Volumetrics Check
The Volumetric Check has been introduced to help users monitor and maintain the stability of data volumes across various datasets. This feature ensures that the size or volume of your data (either in terms of rows or bytes) remains within an acceptable range based on historical trends. It is designed to detect significant fluctuations by comparing the current data volume against a moving daily average.
How It Works
The system automatically infers and maintains volumetric checks based upon observed daily, weekly, and monthly averages. These checks enable proactive management of data volume trends, ensuring that any unexpected deviations are identified as anomalies for review.
Automating Adaptive Volumetric Checks
The following Volumetric Checks are automatically inferred for data assets with automated volume measurements enabled:
-
Daily: the expected daily volume expressed as an absolute minimum and maximum threshold. The thresholds are calculated as standard deviations from the previous 7-day moving average.
-
Weekly: the expected weekly volume expressed as an absolute minimum and maximum threshold. The thresholds are calculated as standard deviations from the previous four weeks’ weekly volume moving average.
-
Monthly: the expected 4-week volume expressed as an absolute minimum and maximum threshold. The thresholds are calculated as standard deviations from the previous sixteen weeks’ 4-week volume moving average.

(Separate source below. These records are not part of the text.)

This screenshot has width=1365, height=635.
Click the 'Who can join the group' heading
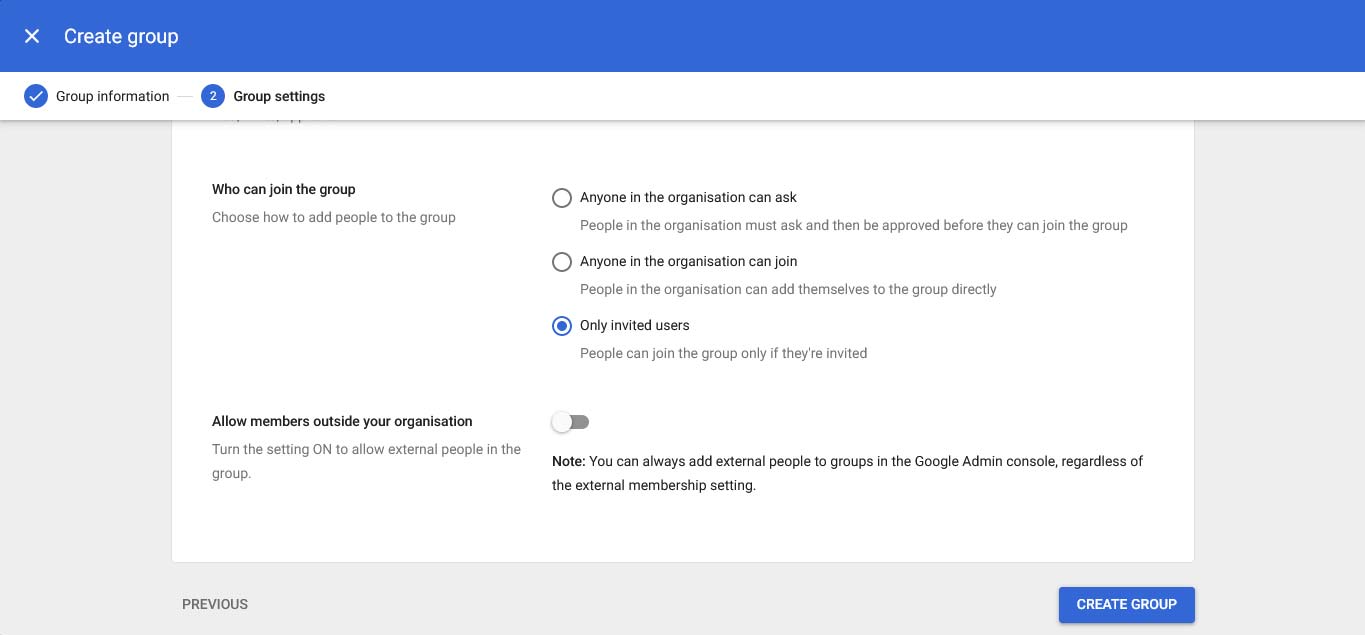click(x=284, y=189)
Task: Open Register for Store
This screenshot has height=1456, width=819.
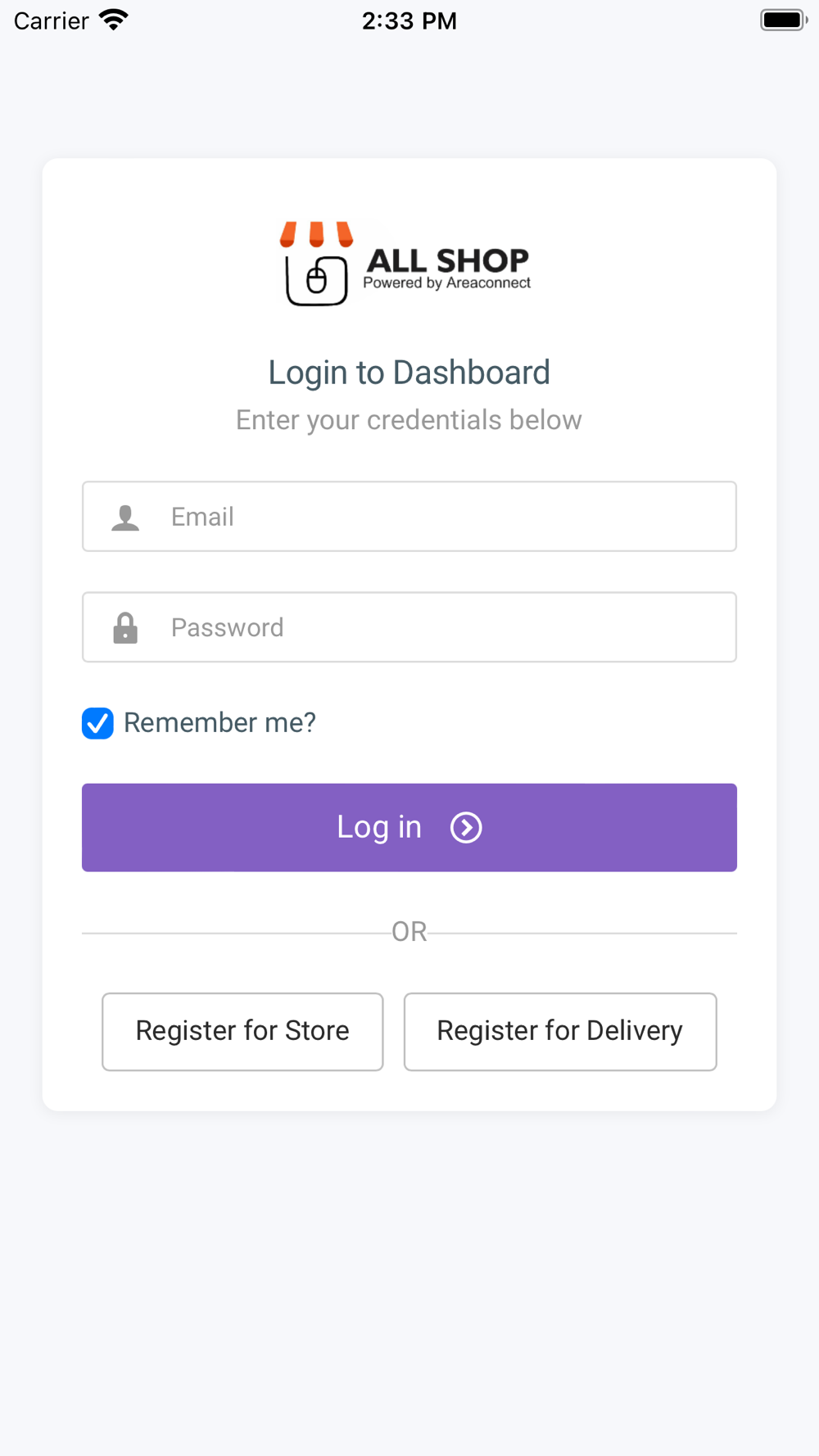Action: pos(242,1032)
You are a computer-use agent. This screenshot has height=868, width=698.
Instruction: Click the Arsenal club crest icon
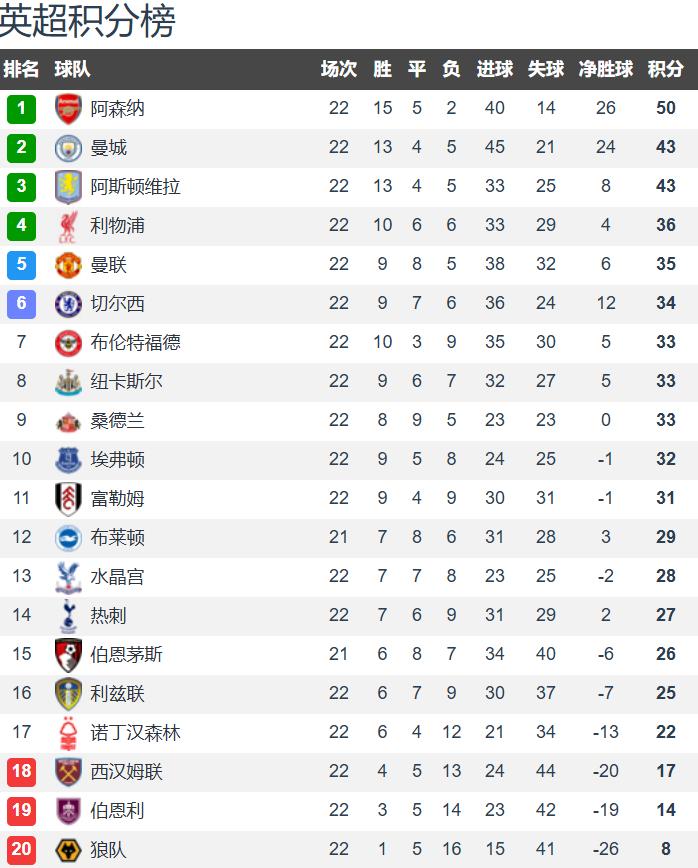click(68, 109)
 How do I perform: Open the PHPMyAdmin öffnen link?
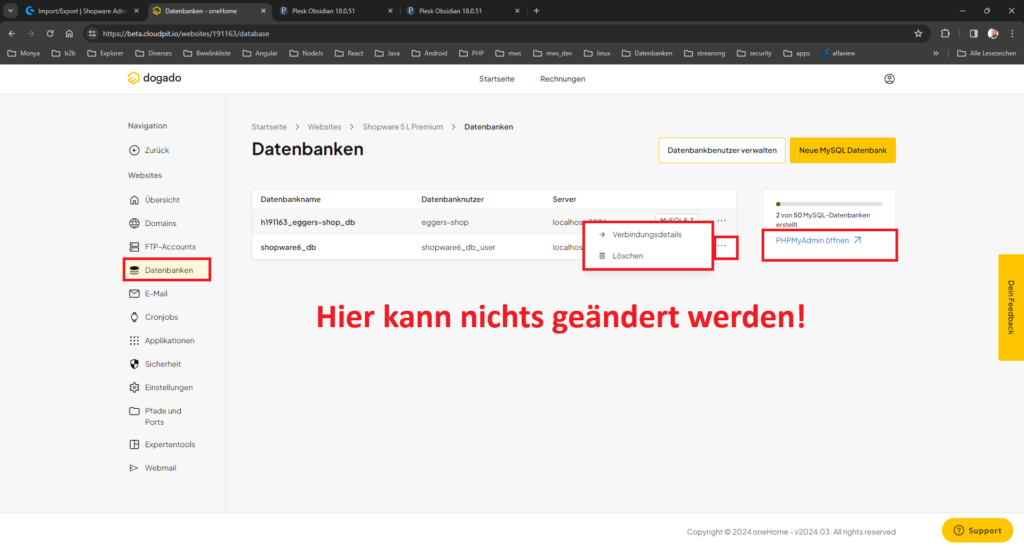(818, 240)
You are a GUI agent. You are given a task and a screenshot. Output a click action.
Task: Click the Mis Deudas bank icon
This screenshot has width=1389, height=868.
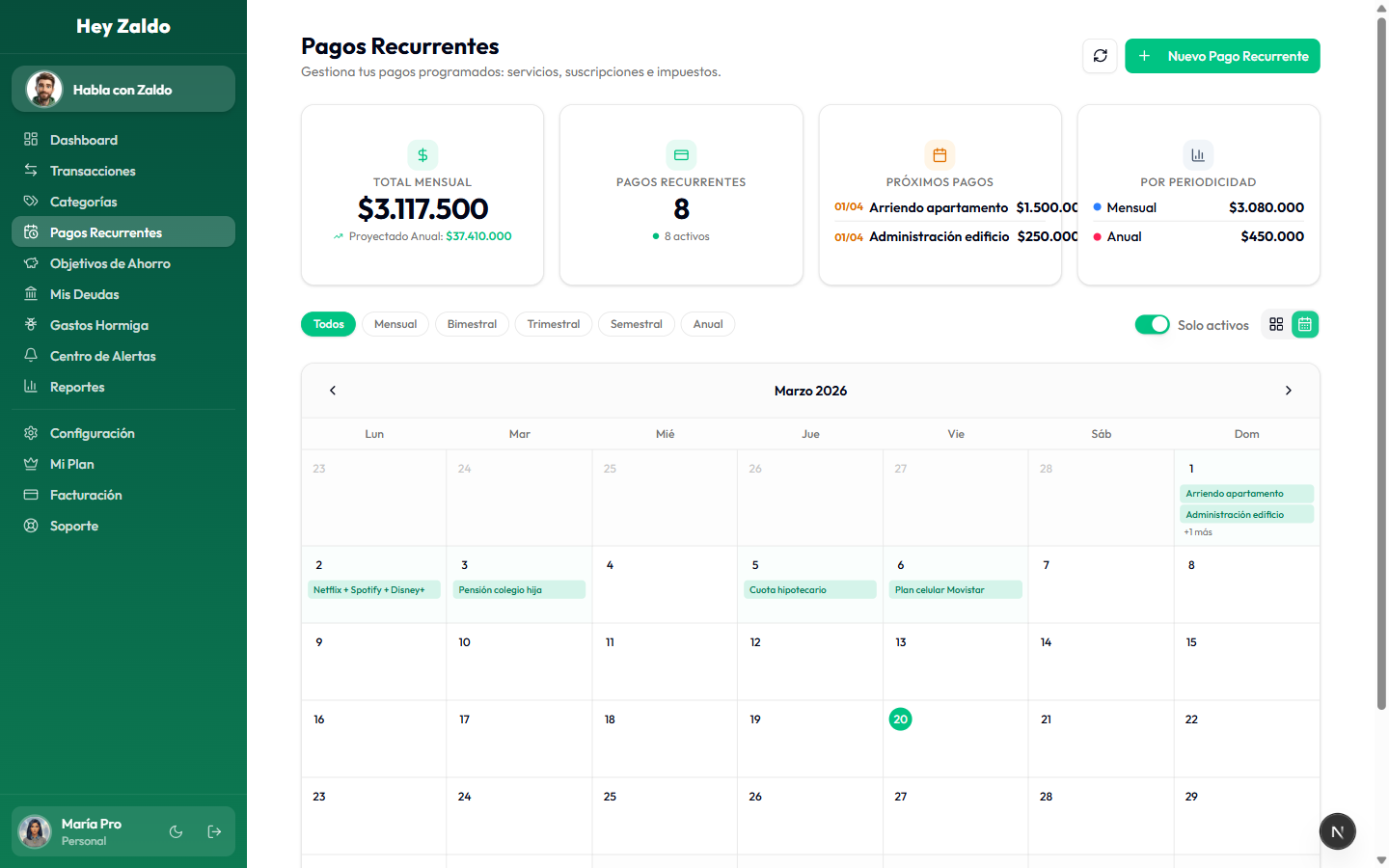point(30,293)
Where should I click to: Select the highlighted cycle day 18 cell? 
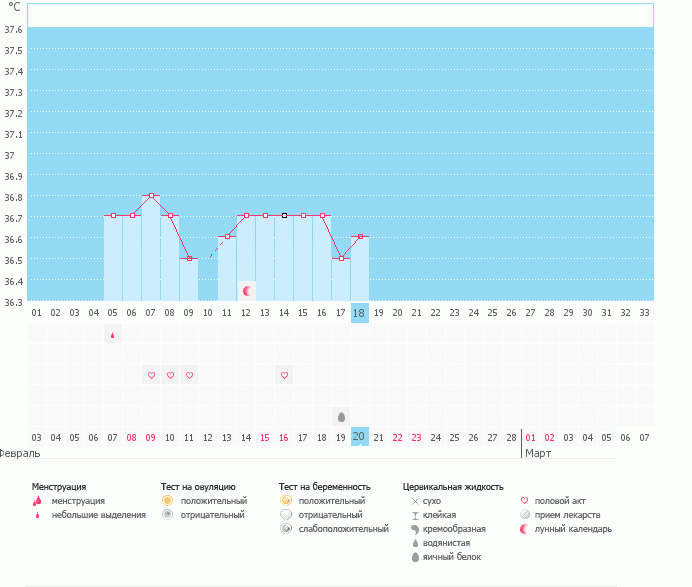tap(360, 313)
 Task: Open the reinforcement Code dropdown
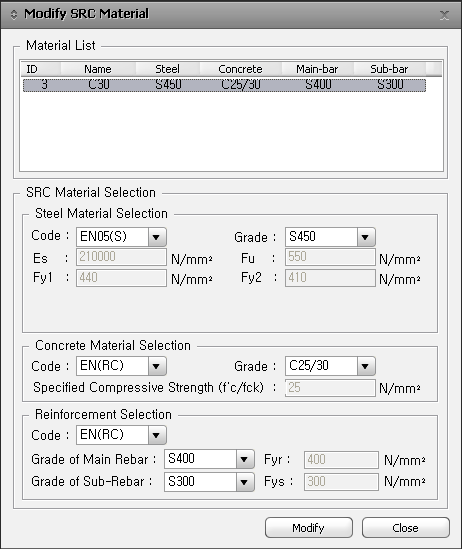click(121, 435)
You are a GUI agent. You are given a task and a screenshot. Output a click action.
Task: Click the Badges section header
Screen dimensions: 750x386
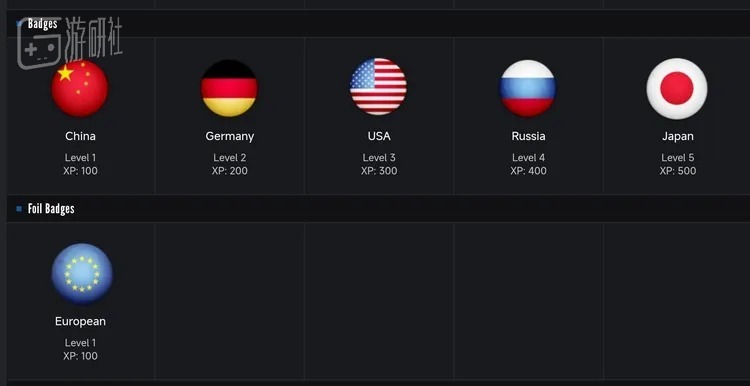(378, 23)
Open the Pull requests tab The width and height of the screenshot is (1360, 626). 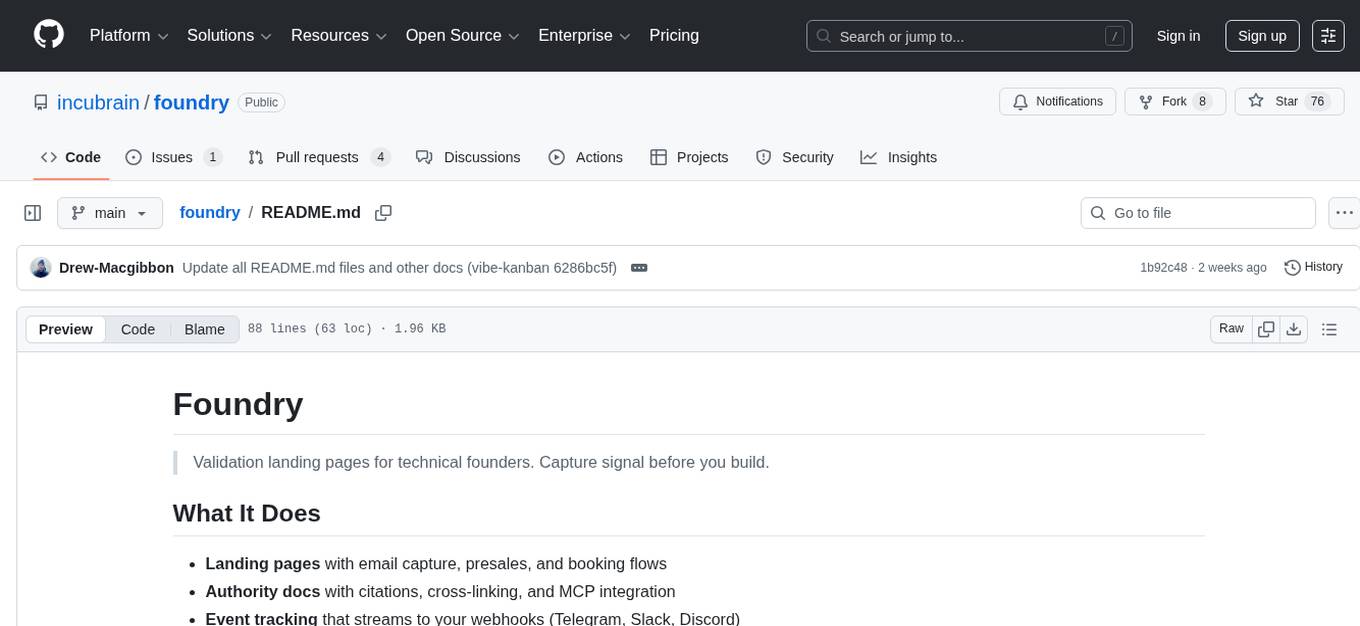pos(318,157)
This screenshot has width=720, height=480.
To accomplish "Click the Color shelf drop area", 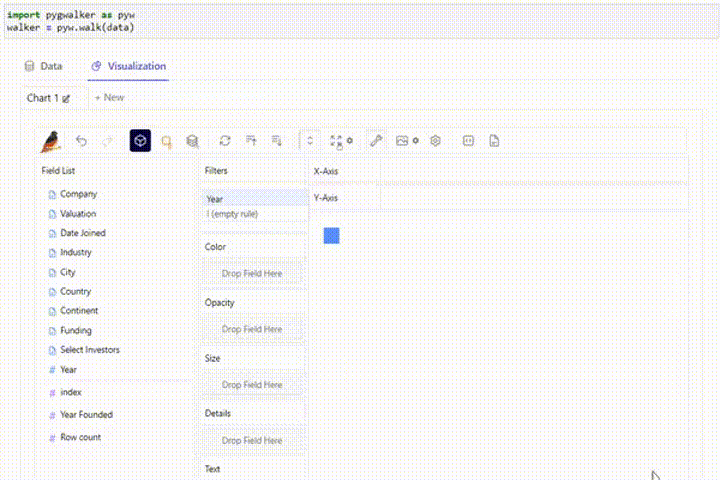I will click(252, 273).
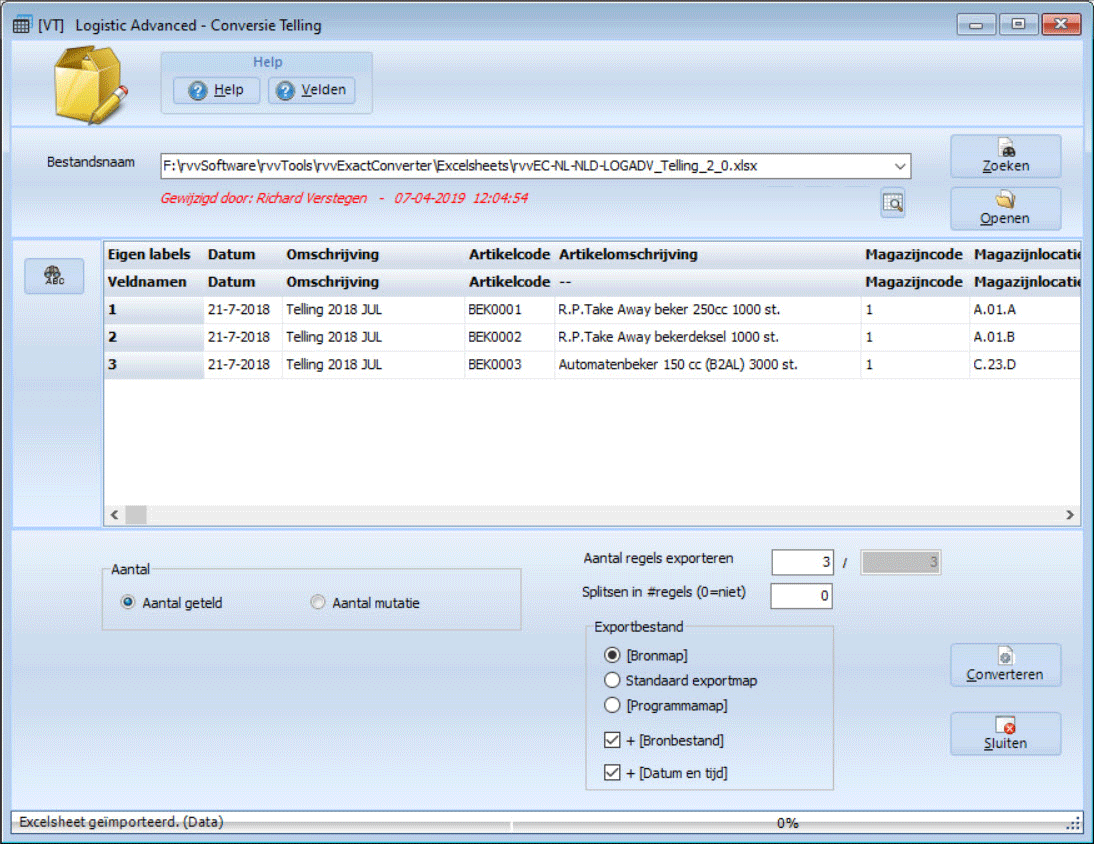1094x844 pixels.
Task: Start conversion with Converteren button
Action: (x=1005, y=665)
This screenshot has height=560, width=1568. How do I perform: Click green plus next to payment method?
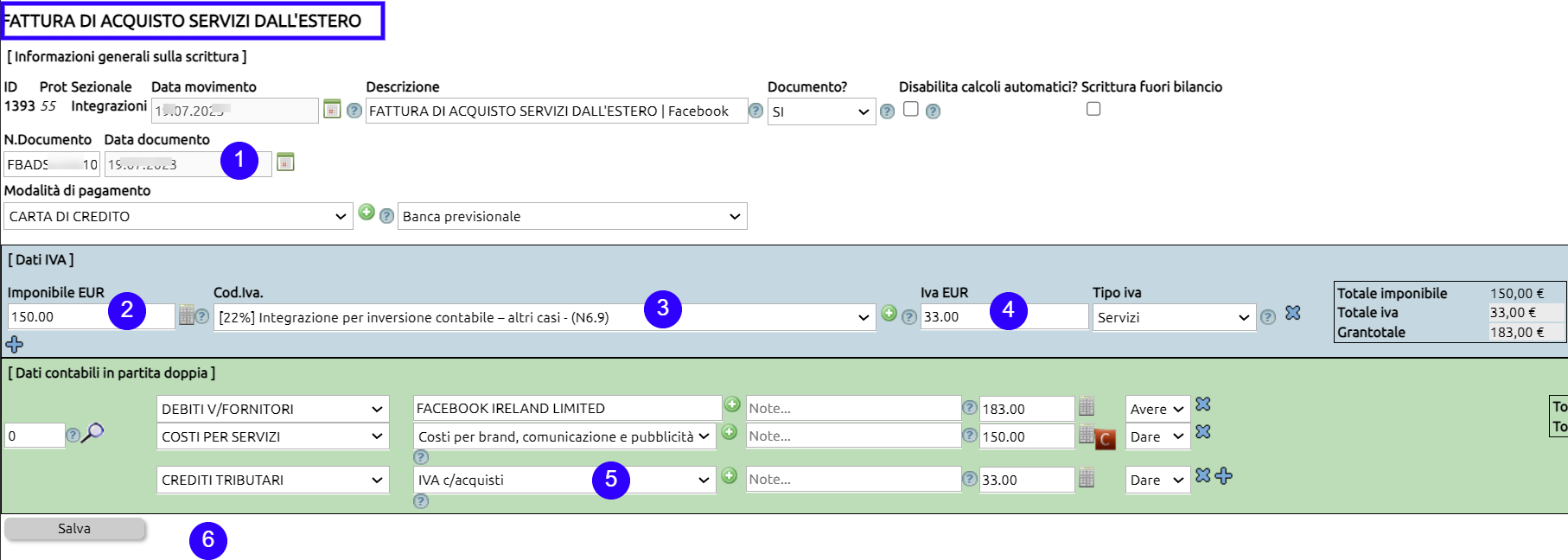click(367, 213)
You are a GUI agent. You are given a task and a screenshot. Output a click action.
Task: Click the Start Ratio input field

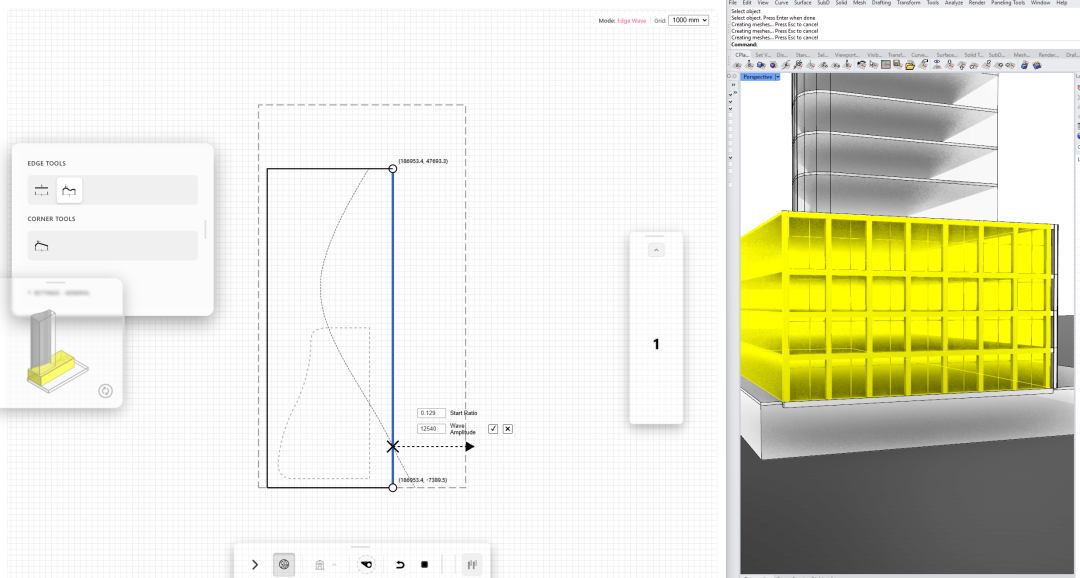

Scan Assertion and Anomaly Creation
Volumetric Checks are asserted during a Scan Operation just like all other check types and enrichment of volumetric check anomalies is fully supported. This enables full support for custom scheduling of volumetric checks and remediation workflows of volumetric anomalies.
Adaptive Thresholds and Human Adjustments
Each time a volume measurement is recorded for a data asset, the system will automatically infer and update any inferred Volumetric Checks for that asset.
By default, thresholds are set to 2 standard deviations from the moving average, but the system will adapt over time using inference weights to fine-tune these thresholds based on historical trends.
This feature is essential for maintaining data integrity and ensuring that any deviations from expected data volumes are quickly identified and addressed.